● Input for this task
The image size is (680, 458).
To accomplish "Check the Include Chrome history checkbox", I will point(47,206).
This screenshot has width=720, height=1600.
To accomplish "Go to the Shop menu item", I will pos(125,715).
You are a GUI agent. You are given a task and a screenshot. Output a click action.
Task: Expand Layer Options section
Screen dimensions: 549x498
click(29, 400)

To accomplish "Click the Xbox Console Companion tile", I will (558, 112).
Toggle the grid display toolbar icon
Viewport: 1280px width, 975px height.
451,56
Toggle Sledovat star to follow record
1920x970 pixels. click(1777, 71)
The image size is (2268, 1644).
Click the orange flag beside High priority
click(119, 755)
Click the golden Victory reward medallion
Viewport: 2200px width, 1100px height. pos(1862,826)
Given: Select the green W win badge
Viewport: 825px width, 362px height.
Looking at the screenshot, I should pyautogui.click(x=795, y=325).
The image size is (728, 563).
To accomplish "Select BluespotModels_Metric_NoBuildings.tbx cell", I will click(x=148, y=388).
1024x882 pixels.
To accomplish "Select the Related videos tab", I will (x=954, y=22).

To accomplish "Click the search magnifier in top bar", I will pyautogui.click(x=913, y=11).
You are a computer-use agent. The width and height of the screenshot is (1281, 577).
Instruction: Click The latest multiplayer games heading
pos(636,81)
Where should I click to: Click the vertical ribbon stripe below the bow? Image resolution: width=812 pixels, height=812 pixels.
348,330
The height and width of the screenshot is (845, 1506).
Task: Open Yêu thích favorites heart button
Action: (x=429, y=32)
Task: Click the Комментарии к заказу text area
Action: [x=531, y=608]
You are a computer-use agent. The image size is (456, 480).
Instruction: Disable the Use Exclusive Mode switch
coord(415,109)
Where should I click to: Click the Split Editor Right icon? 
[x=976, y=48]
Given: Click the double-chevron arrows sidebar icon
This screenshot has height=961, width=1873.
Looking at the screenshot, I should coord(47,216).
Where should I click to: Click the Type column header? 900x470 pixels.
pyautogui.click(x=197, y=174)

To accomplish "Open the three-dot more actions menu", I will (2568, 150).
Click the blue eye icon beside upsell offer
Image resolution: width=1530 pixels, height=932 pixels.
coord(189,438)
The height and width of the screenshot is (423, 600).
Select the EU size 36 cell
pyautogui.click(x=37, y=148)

● Problem description
Line by line, retype all the entries exactly as they are shown.

● Response to the exercise
The image size is (680, 458).
To accomplish "Check the Include Chrome history checkbox", I will point(47,206).
This screenshot has width=720, height=1600.
To accomplish "Go to the Shop menu item", I will pos(125,715).
You are a GUI agent. You are given a task and a screenshot. Output a click action.
Task: Expand Layer Options section
Screen dimensions: 549x498
click(29, 400)

To accomplish "Click the Xbox Console Companion tile", I will (558, 112).
Toggle the grid display toolbar icon
Viewport: 1280px width, 975px height.
451,56
Toggle Sledovat star to follow record
1920x970 pixels. click(1777, 71)
The image size is (2268, 1644).
Click the orange flag beside High priority
click(119, 755)
Click the golden Victory reward medallion
Viewport: 2200px width, 1100px height. pos(1862,826)
Given: Select the green W win badge
Viewport: 825px width, 362px height.
Looking at the screenshot, I should pyautogui.click(x=795, y=325).
The image size is (728, 563).
To accomplish "Select BluespotModels_Metric_NoBuildings.tbx cell", I will click(x=148, y=388).
1024x882 pixels.
To accomplish "Select the Related videos tab", I will (x=954, y=22).

To accomplish "Click the search magnifier in top bar", I will pyautogui.click(x=913, y=11).
You are a computer-use agent. The width and height of the screenshot is (1281, 577).
Instruction: Click The latest multiplayer games heading
pos(636,81)
Where should I click to: Click the vertical ribbon stripe below the bow? Image resolution: width=812 pixels, height=812 pixels.
348,330
The height and width of the screenshot is (845, 1506).
Task: Open Yêu thích favorites heart button
Action: (x=429, y=32)
Task: Click the Комментарии к заказу text area
Action: [x=531, y=608]
You are a computer-use agent. The image size is (456, 480).
Instruction: Disable the Use Exclusive Mode switch
coord(415,109)
Where should I click to: Click the Split Editor Right icon? 
[x=976, y=48]
Given: Click the double-chevron arrows sidebar icon
This screenshot has height=961, width=1873.
Looking at the screenshot, I should coord(47,216).
Where should I click to: Click the Type column header? 900x470 pixels.
pyautogui.click(x=197, y=174)

To accomplish "Open the three-dot more actions menu", I will (2568, 150).
Click the blue eye icon beside upsell offer
Image resolution: width=1530 pixels, height=932 pixels.
coord(189,438)
The height and width of the screenshot is (423, 600).
Select the EU size 36 cell
pyautogui.click(x=37, y=148)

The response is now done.